- _Exercise instructions_
**a)** In the Python assignment below, what sentiment score should a word or phrase get if it appears in a tweet but not in the 'Sentiment Data' file?
**b)** Rewrite the paragraph of the Python assignment below that begins "The file 'Sentiment Data' contains" as a short bulleted list, keeping its main facts.

- _Source document_
.....

Write a Python program assignment

The twitter data file is in text format (one tweet per line). However, each tweet is in json format that you will need to convert explicitly to a Python data object. See the tips below for some pointers.

1) Write a Python program that computes the sentiment score of each tweet in the given set, based on the sentiment scores of the terms in the tweet's message data. The sentiment of a tweet is equivalent to the sum of the sentiment scores for each term in the tweet.

The file 'Sentiment Data' contains a list of pre-computed sentiment scores. Each line in the file contains a word or phrase followed by a sentiment score. Each word or phrase found in a tweet, but not in the 'Sentiment Data' should be given a sentiment score of 0. See the file 'Sentiment Data - README' for more information.

To use the data in the sentiment file, you may find it useful to build a dictionary. Note that the sentiment file format is tab-delimited, meaning that the term and the score are separated by a tab character. A tab character can be identified a "\t".

2) Write a Python program that computes the name of the happiest state as a string. (Build on your solution to 1 above)

.....

- _Extracted information_
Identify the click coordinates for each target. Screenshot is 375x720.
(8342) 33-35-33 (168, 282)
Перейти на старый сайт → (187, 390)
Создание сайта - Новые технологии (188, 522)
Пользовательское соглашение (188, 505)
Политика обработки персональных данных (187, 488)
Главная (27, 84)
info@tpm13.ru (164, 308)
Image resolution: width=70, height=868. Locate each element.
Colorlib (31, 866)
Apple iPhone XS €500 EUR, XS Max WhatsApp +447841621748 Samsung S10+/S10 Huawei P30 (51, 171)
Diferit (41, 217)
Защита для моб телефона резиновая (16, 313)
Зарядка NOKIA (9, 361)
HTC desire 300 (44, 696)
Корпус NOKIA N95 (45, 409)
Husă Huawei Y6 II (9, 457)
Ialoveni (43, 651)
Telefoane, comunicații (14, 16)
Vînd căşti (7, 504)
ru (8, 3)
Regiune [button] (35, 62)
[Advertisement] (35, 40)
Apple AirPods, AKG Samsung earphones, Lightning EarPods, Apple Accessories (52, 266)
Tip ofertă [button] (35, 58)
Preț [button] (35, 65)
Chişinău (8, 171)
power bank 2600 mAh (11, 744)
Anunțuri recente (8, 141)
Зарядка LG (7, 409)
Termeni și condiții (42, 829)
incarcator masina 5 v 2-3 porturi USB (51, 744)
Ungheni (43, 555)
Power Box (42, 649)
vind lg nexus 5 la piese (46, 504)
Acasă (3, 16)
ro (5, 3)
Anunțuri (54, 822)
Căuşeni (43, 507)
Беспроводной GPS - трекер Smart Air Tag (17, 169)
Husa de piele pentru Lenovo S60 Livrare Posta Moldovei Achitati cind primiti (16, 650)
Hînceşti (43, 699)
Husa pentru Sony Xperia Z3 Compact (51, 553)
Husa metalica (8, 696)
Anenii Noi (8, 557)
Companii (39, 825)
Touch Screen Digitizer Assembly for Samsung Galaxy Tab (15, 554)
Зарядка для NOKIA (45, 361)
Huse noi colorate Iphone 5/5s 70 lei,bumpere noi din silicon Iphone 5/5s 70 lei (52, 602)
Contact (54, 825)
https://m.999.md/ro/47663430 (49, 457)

.....

- _Solutions below_
**a)** A score of 0.

**b)**
- 'Sentiment Data' holds a list of pre-computed sentiment scores.
- Each line has a word or phrase followed by its score.
- Words or phrases in a tweet that are missing from this file score 0.
- More details are in 'Sentiment Data - README'.